At the moment meetingology is a rather quiet bot. It doesn't acknowledge receipt of as many commands as mootbot does. It is probably going to do more in terms of private messages to the person using the command, there is a general intention for it to not just repeat what you say in the channel, if it is talking then it should be saying something useful, like the results of a vote.

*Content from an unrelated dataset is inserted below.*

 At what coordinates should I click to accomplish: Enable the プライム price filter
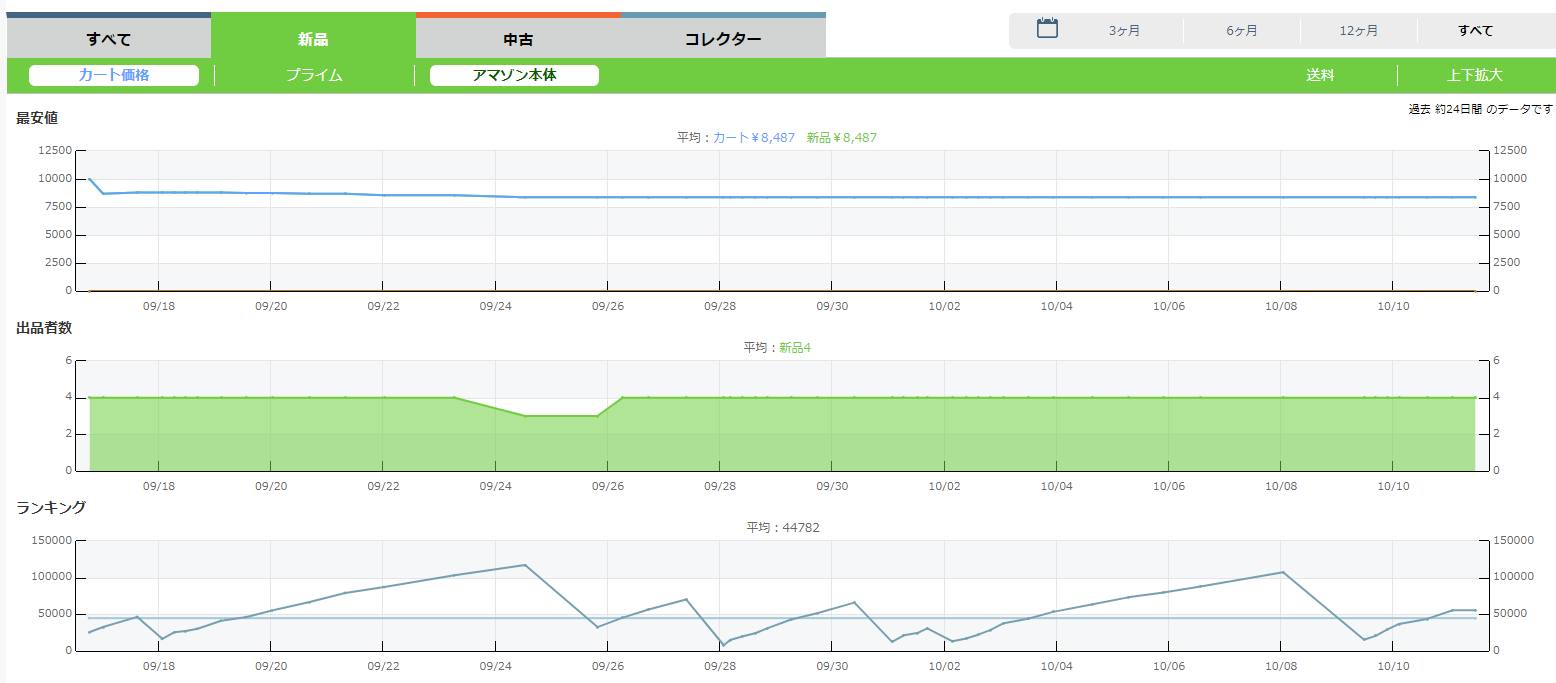[x=314, y=75]
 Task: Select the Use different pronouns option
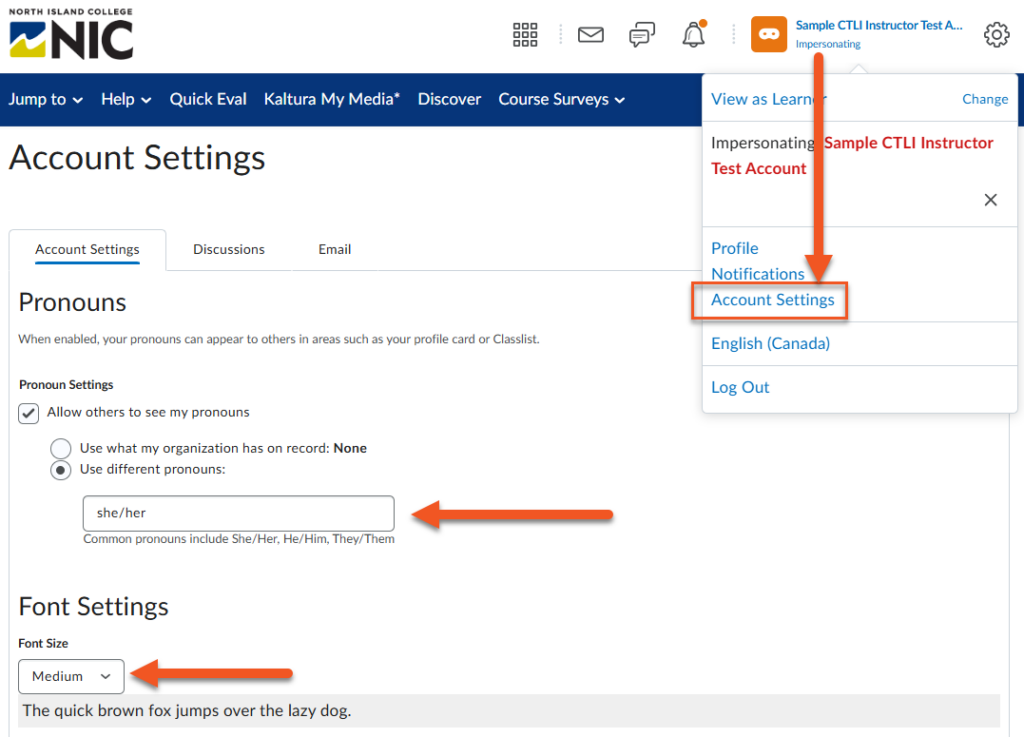[x=61, y=470]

Meetingology does the minutes right. They are in moin wiki syntax

Additional commands

#chair

this allows you to nominate an additional chair of the meeting, someone else who can call votes and assign actions and end the meeting etc.

#voters

This allows you to provide a list of authorised voters, for example if you have a council meeting where 5 people have voting rights, but there might be 20 people discussing things in the meeting when a vote is called only the authorised voters votes will count even if someone else gets confused and tries to vote.

#help

this actually doesn't do what you might expect, it doesn't give you any help. It is used in a meeting to record a "call for help" or something where volunteers are being sought. This was a Debian innovation which we are leaving in for compatibility more than something we intend to use a lot.

bugs

  • private votes don't work
  • you can't put other stuff after a vote, so you can do "+1" but not "+1 awesome!! woot!"
  • some formatting issues remain in the moin syntax output
  • it should attempt to change the channel /topic and if that fails, announce the topic in channel. Currently it does both, which is a bug.